In the court’s view, Honolulu’s Department of Housing and Community Development could interpret the compensation provision broadly and include the lost rental payments in the compensation formula. I do not think a fair (or even generous) reading of the ordinance will sustain that conclusion. The ordinance is clear: the landowners will get paid only for their “reversionary interests,” which, as a matter of basic property law, do not include the current income from the property. See Black’s Law Dictionary 1186 (5th ed. 1979) (defining “reversionary interest” as “[t]he property that reverts to the grantor after the expiration of an intervening income interest”). The Supreme Court has recognized that merely compensating a lessor for the reversionary interest is insufficient:
“[W]hen a lease of trust land is made, ... upon a subsequent condemnation by the United States, the trust must receive the then full value of the reversionary interest that is subject to the outstanding lease, plus, of course, the value of the rental rights under the lease.”

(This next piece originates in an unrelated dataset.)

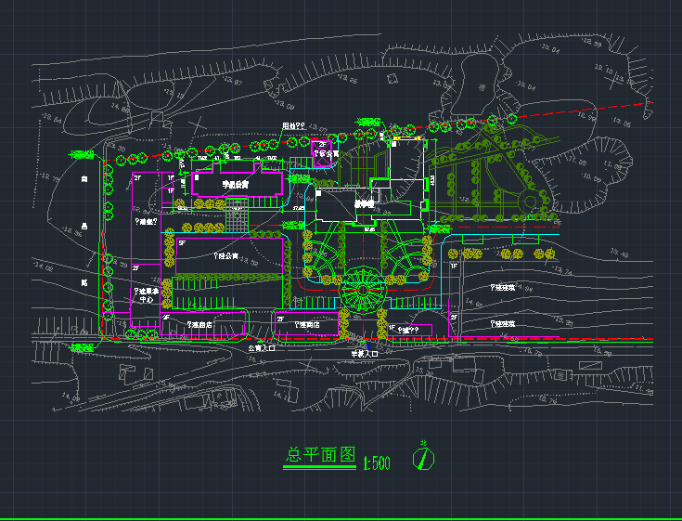The height and width of the screenshot is (521, 682).
Task: Select the 1:500 scale text
Action: click(x=376, y=462)
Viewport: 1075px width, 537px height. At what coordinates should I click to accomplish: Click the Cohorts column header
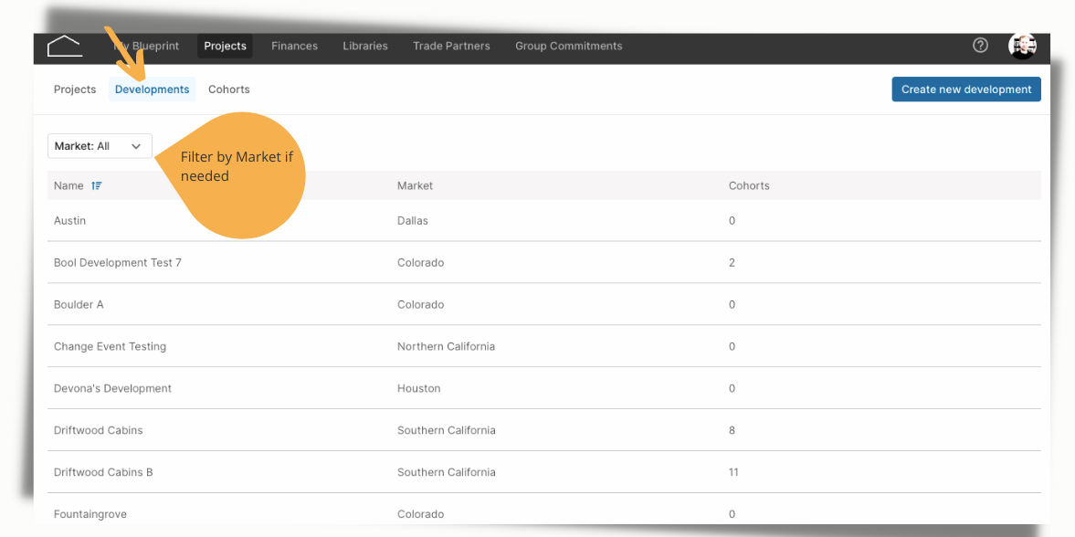coord(749,186)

Alamo Land & Cattle Co., Inc. v. Arizona, 424 U.S. 295, 303, 96 S.Ct. 910, 916, 47 L.Ed.2d 1 (1976) (emphasis added). The landlord must receive the value of the leased payments because that is the difference between what is taken by the government (a present fee simple) and the fair market of the “reversionary interests.”
The court reaches the incorrect result because its analysis is incomplete. After noting that what reverts back to the landlord is a fee interest, the court states that “[t]he projected earning of that property would be a *1170normal factor in determining the value of the property that reverts to the lessor.” The court is correct in that what reverts back is a fee interest, and that the value of a fee interest takes into account all projected earnings. The court does not recognize, however, that a reversionary interest in fee simple is a lesser estate than a present fee simple, and that the difference is the interim lease payments. One can view the value of property as the sum of the discounted future cash flows. A reversionary interest is less valuable than a present fee simple because the value of a reversionary interest does not include the rent payments made prior to reversion, as those would be past cash flows.
Thus, to provide just compensation, Hawaii must pay the landlords the value of the re-versionary interest plus the present value of the lease payments. There is no need to wait and see how the Department administers Ordinance 91-95, for unless the ordinance means something other than what it very clearly says, it does not authorize the Department to give landowners just compensation. In light of the plain meaning of the ordinance, any compensation paid by Honolulu to the landowners would be constitutionally inadequate. The formality of pursuing such compensation would therefore be futile. For that reason, I would conclude that the landowners’ compensation claims are ripe for review, and that the district court’s order should be reversed to that extent.

. This is not to say that the Public Use Clause prohibits the government from possessing property for a non-public use; if the government with the statutory power to do so purchases the property from a voluntary seller, there is no taking at all because there is no use of eminent domain. The government becomes the owner with the consent of the seller.